The details are heartbreakingly mundane: a watchmaker talks to his watches like they're sick patients; a teacher carries his shoeless pupils to the cheder; a Jewish midwife assists at the birth of a Polish Catholic child. In "Po-lin: Slivers of Memory," a new documentary written and directed by Jolanta Dyslewska, daily Jewish life in prewar Poland is revealed in all its routine and sameness, painting a stark and novel portrait of all that was lost when the Nazis invaded in 1939.

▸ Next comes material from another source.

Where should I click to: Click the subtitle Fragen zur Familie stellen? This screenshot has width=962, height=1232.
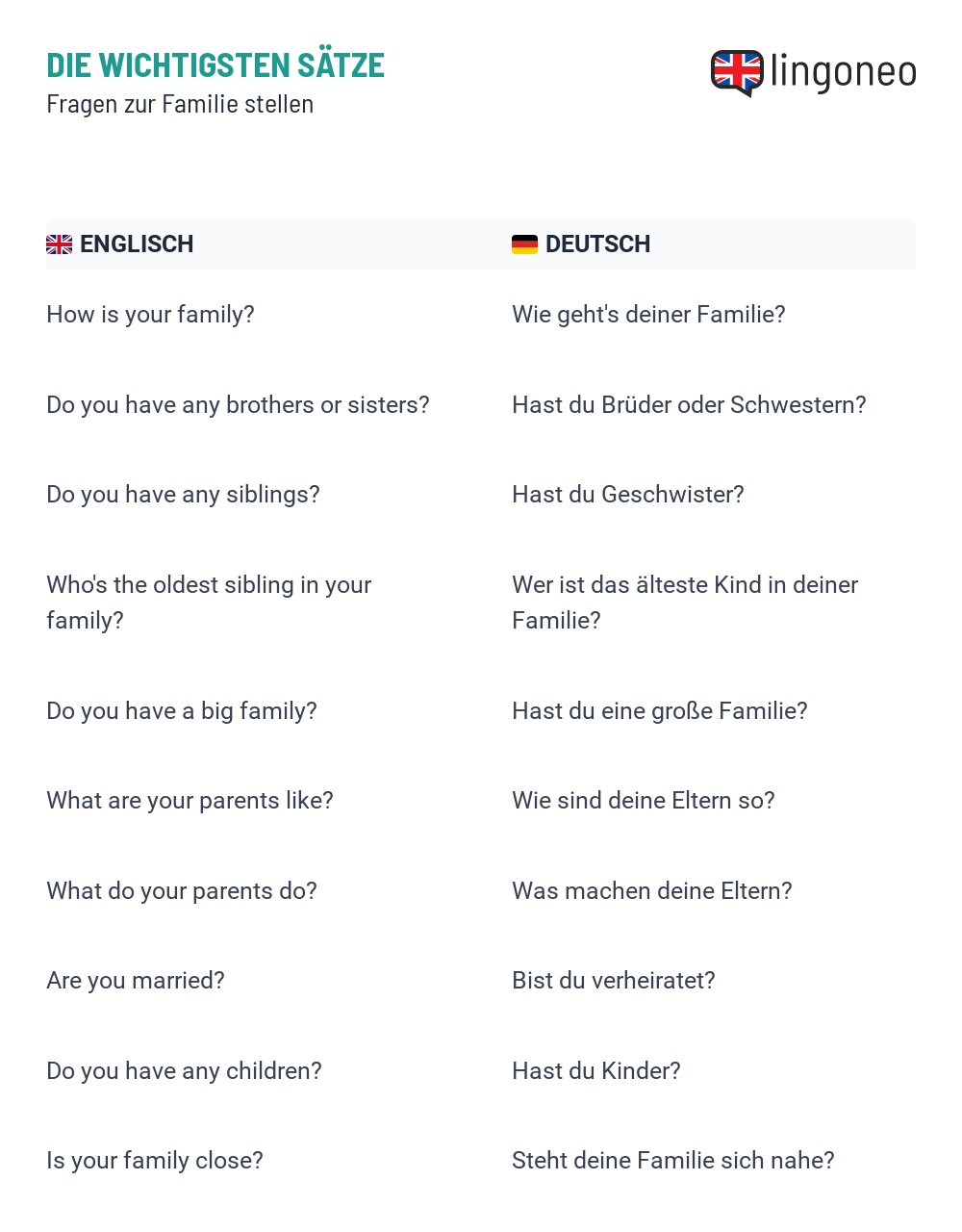180,104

The documentary (Po-lin means "we shall stop here" in Yiddish) weaves footage shot by American Jews visiting their Polish-Jewish relatives during the 1930s with contemporary interviews of elderly Poles telling their memories of their Jewish neighbors and friends. Reaching far beyond the typical "some-of-my-best-friends-were-Jewish" mentalities often attributed to non-Jews in prewar Europe, the interviews show aging people grappling with sweet childhood memories that later turned dark as their Jewish friends were deported and gone. And the prewar home movies, which Dyslewska first found in a Jerusalem archive, are poignant not only for showing the world that would soon be destroyed but also for their shocking intimacy, since the cameramen were the relatives of these doomed Polish Jews.